Problem details:
Only the lines from the one bearing "You are a GUI" through the end of the entries should be output, exactly as they stand, and pictures should be skipped.

[Stored items]
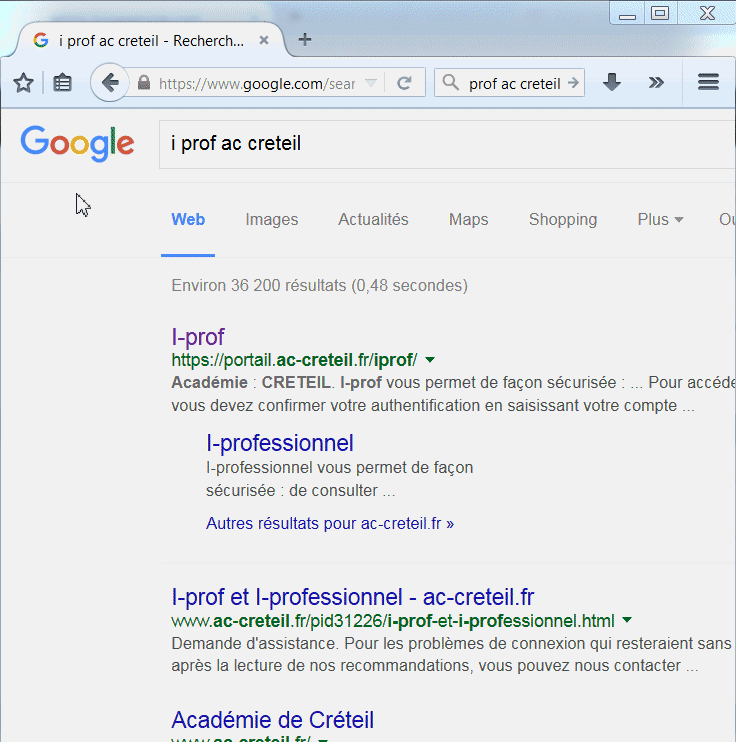Bookmark this page with the star icon
Screen dimensions: 736x742
tap(24, 83)
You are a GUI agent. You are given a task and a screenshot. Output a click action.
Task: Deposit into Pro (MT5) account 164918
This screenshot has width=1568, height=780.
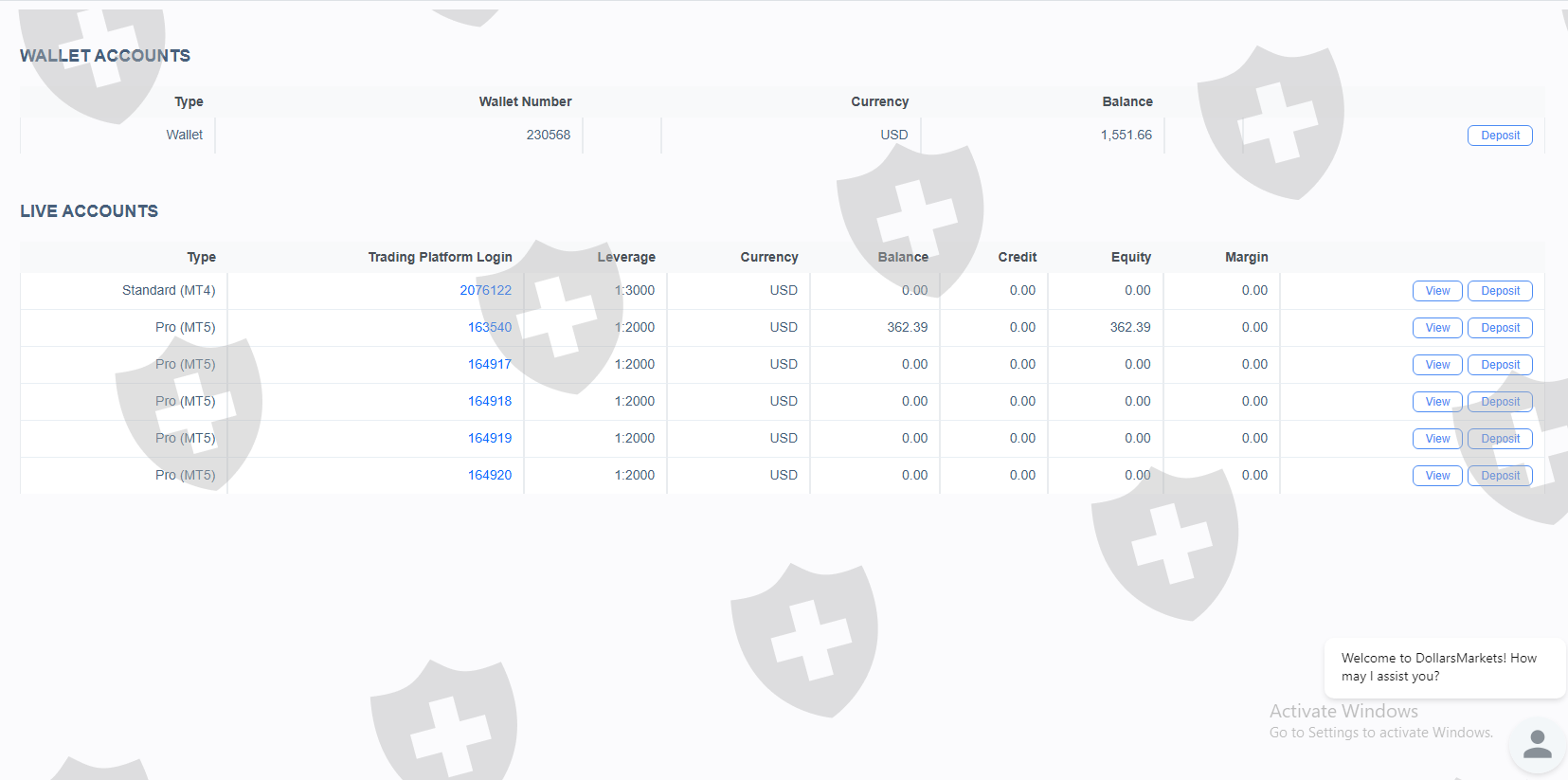tap(1500, 402)
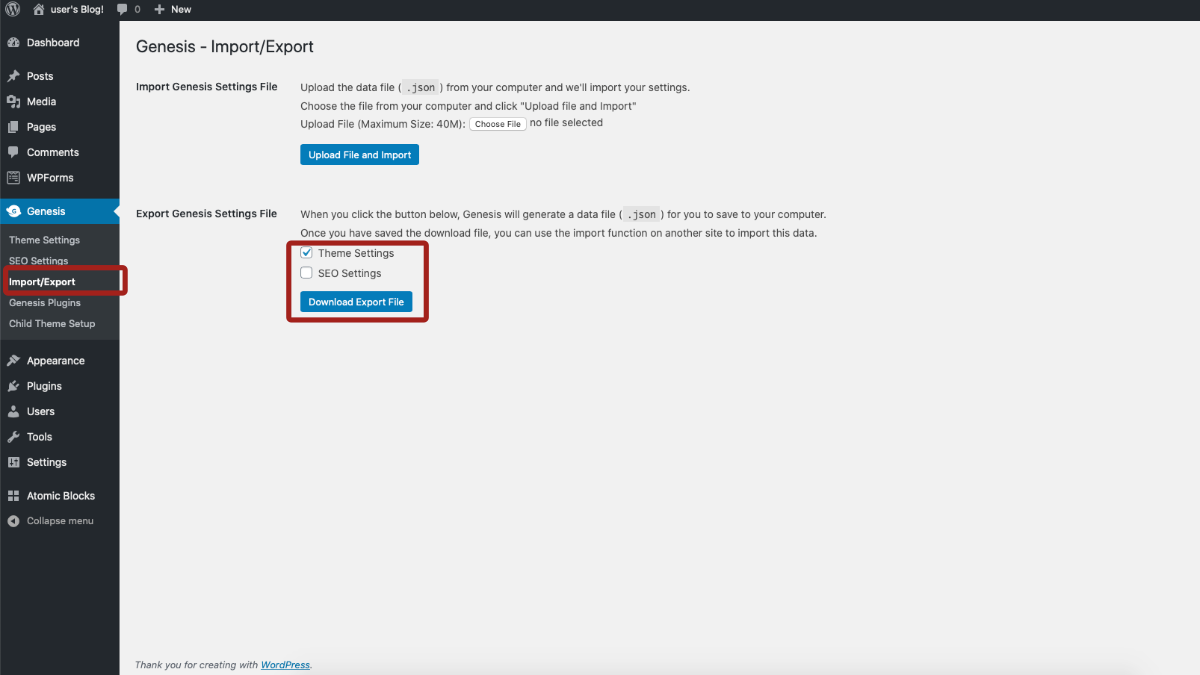Open the Appearance menu icon

pos(17,360)
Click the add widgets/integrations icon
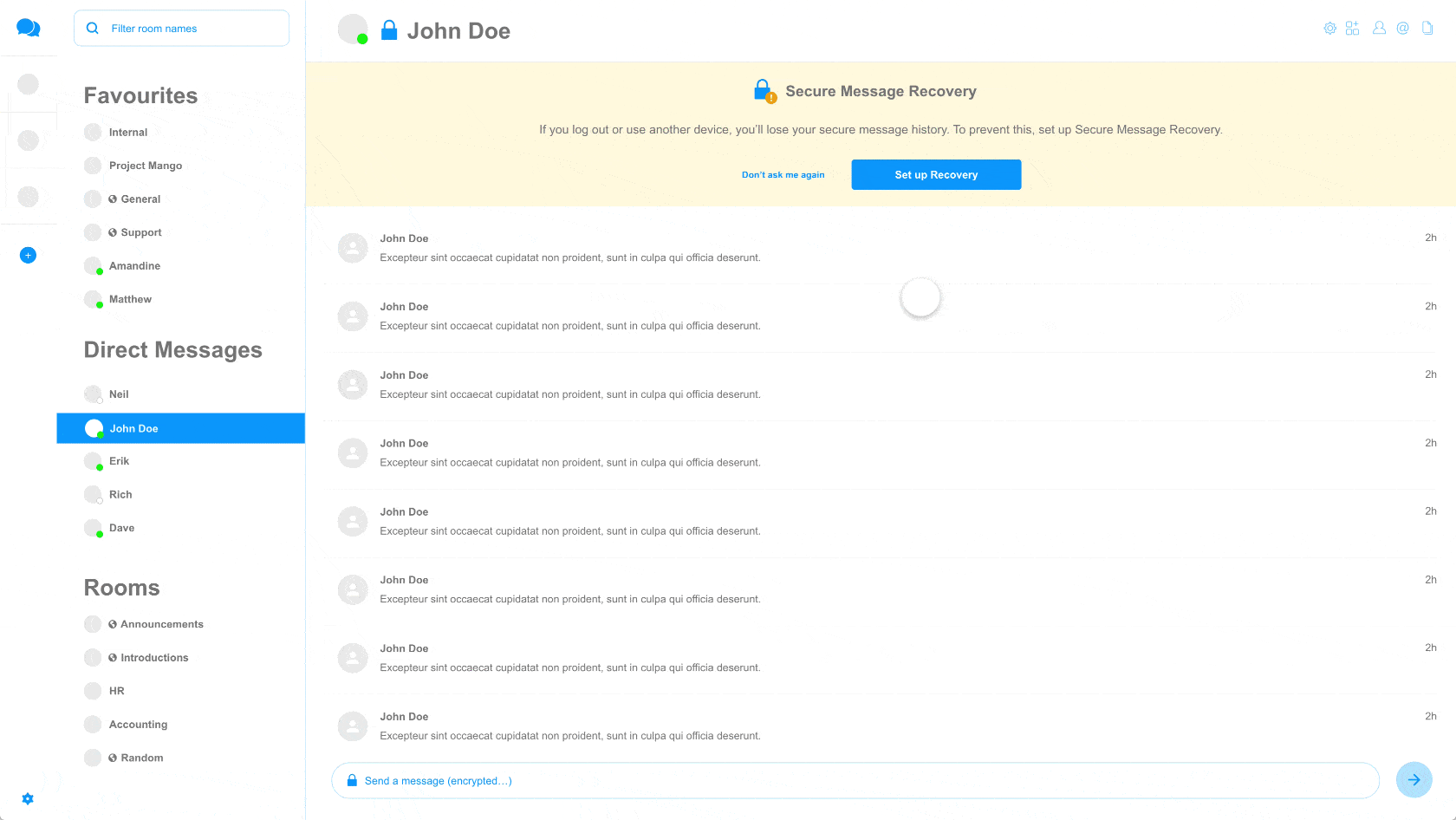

Completed exercise:
You are a GUI agent. You are given a task and a screenshot. Output a click action.
Task: Deposit into Pro (MT5) account 164918
This screenshot has width=1568, height=780.
tap(1500, 402)
Open the Appearance menu icon

pos(17,360)
Click the add widgets/integrations icon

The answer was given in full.